-- Begin --

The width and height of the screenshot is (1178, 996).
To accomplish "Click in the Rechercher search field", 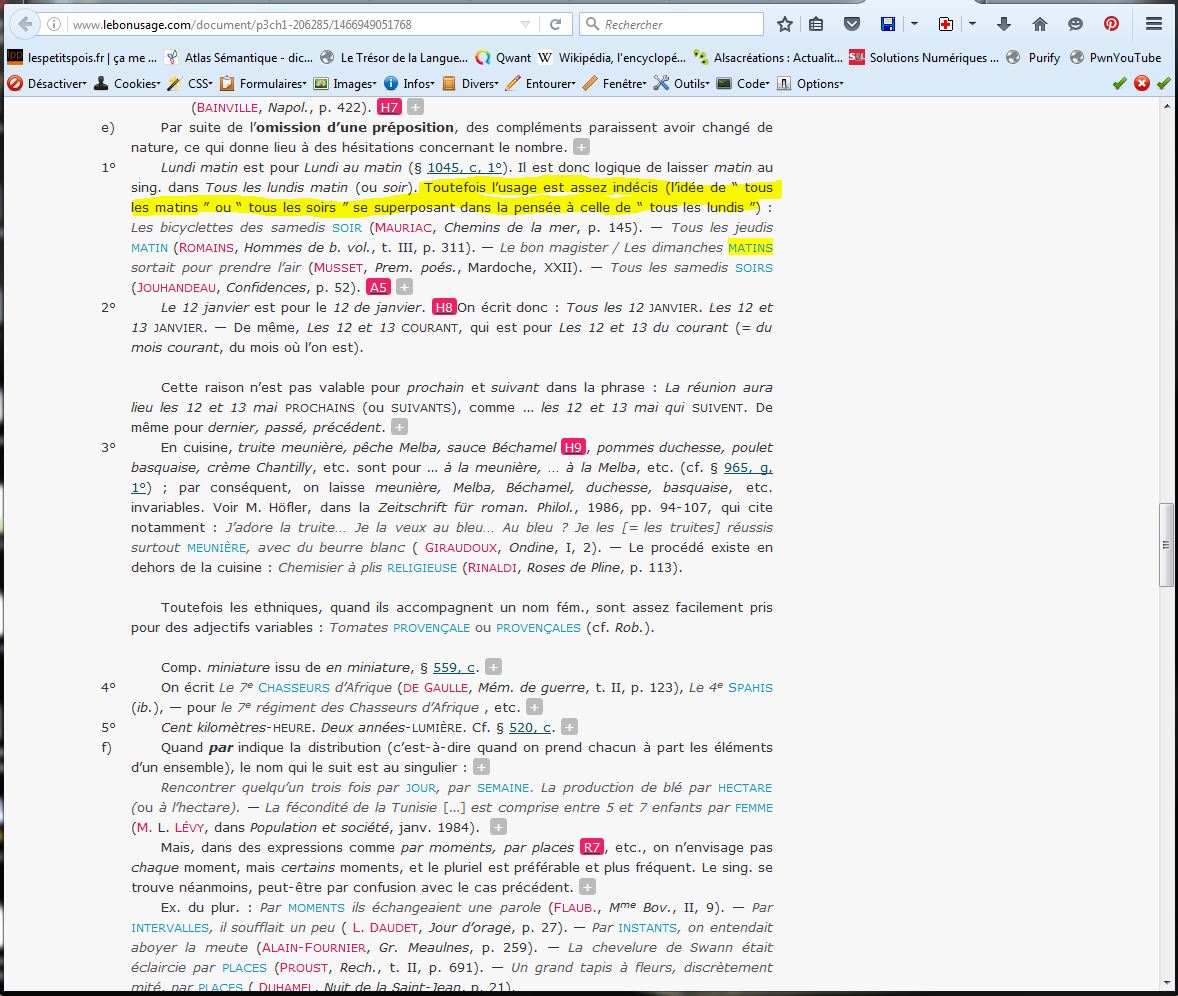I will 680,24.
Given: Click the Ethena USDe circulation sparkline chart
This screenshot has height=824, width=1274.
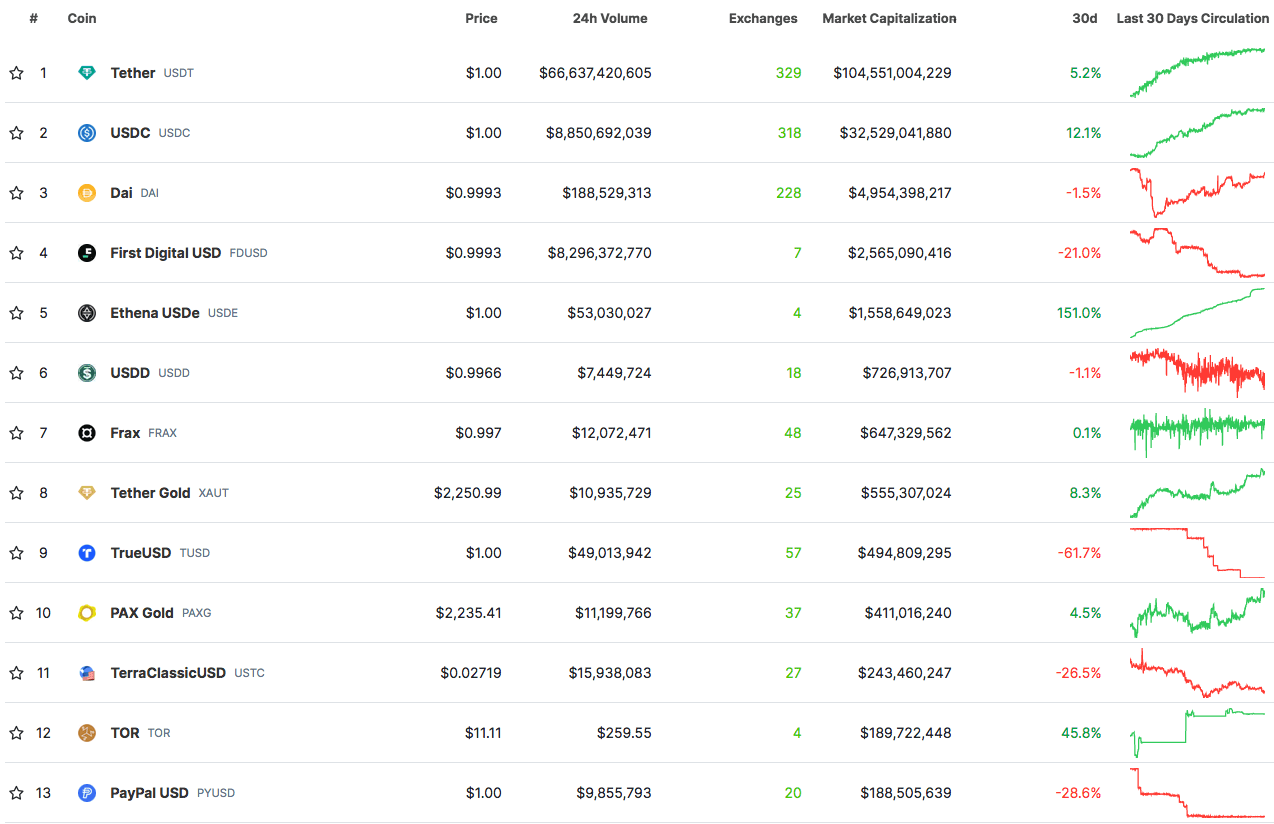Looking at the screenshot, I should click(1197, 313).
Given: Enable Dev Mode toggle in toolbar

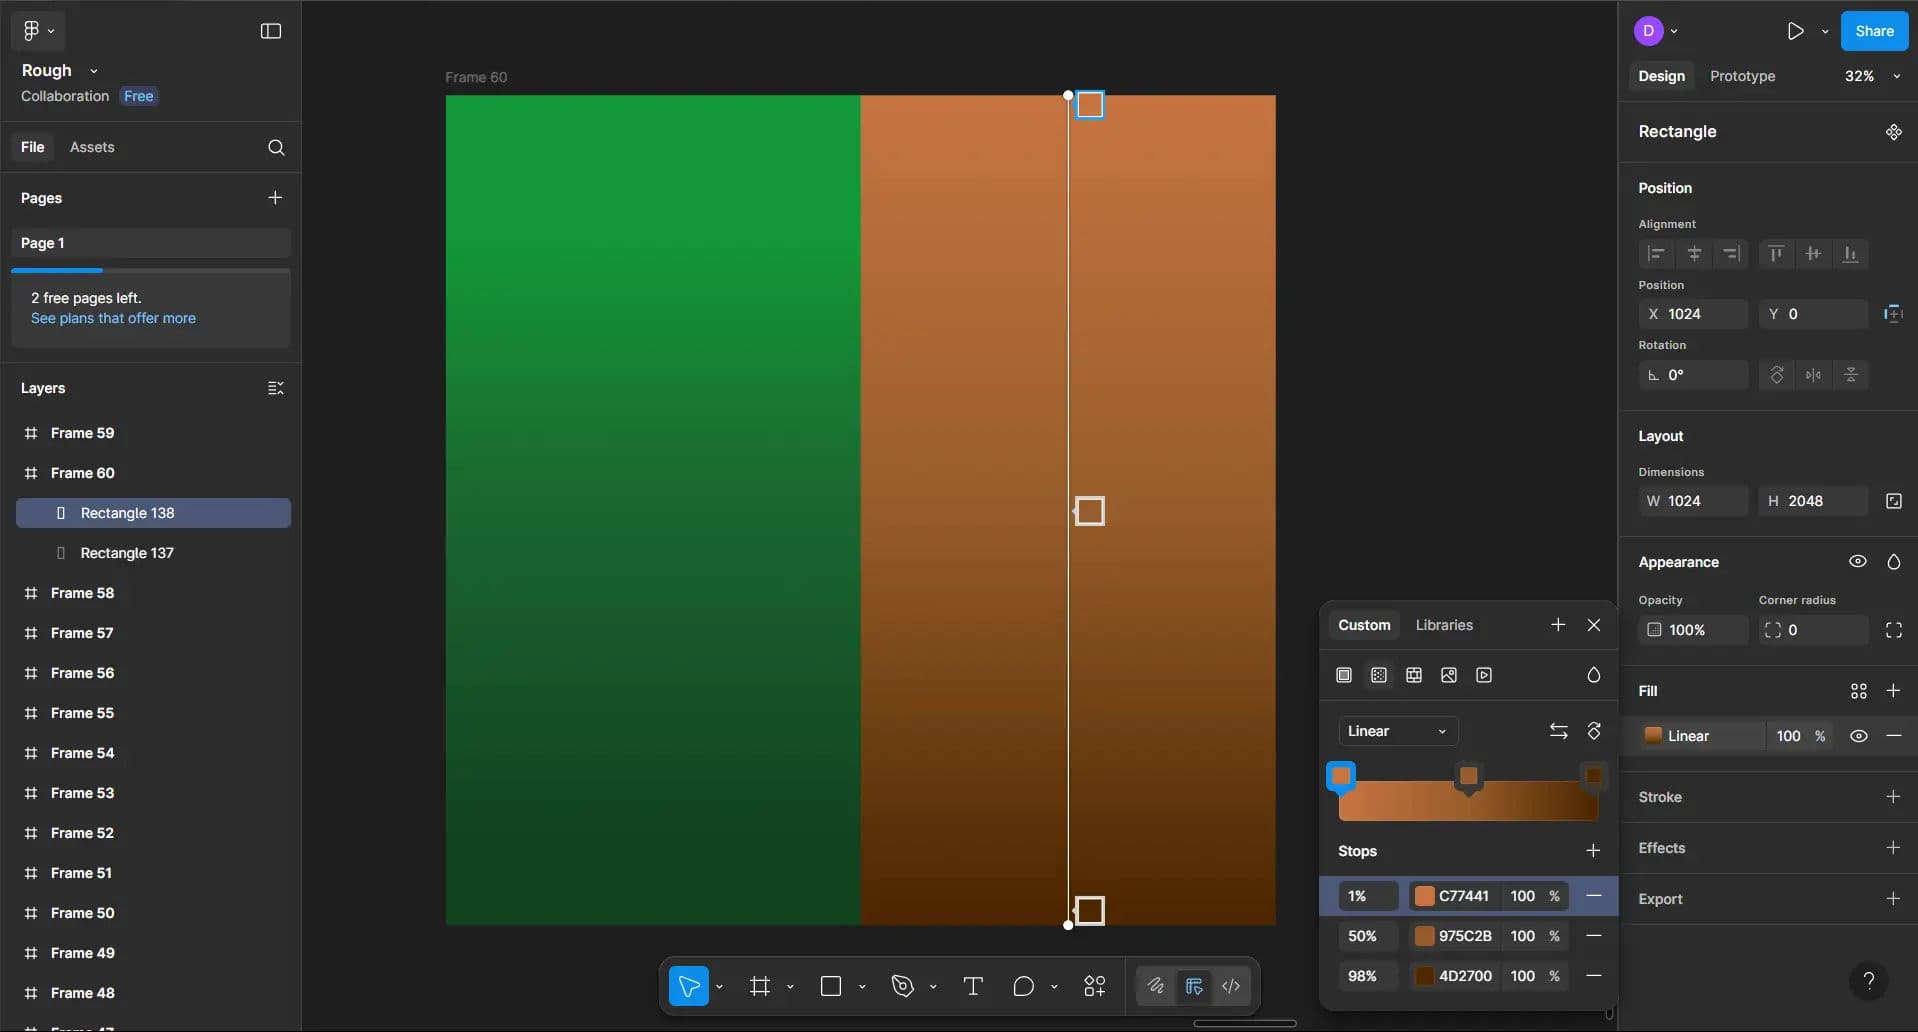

-- End --

- [WRITTEN INSTRUCTION]: Rewrite everything from the line containing "Given: Click the" through the end of the data, swapping "toolbar" for "menu bar" and keeping everything else unchanged. Leave the pictures out of your answer.

- [RESPONSE TO THIS EXERCISE]:
Given: Click the Ethena USDe circulation sparkline chart
This screenshot has height=824, width=1274.
Looking at the screenshot, I should click(1197, 313).
Given: Enable Dev Mode toggle in menu bar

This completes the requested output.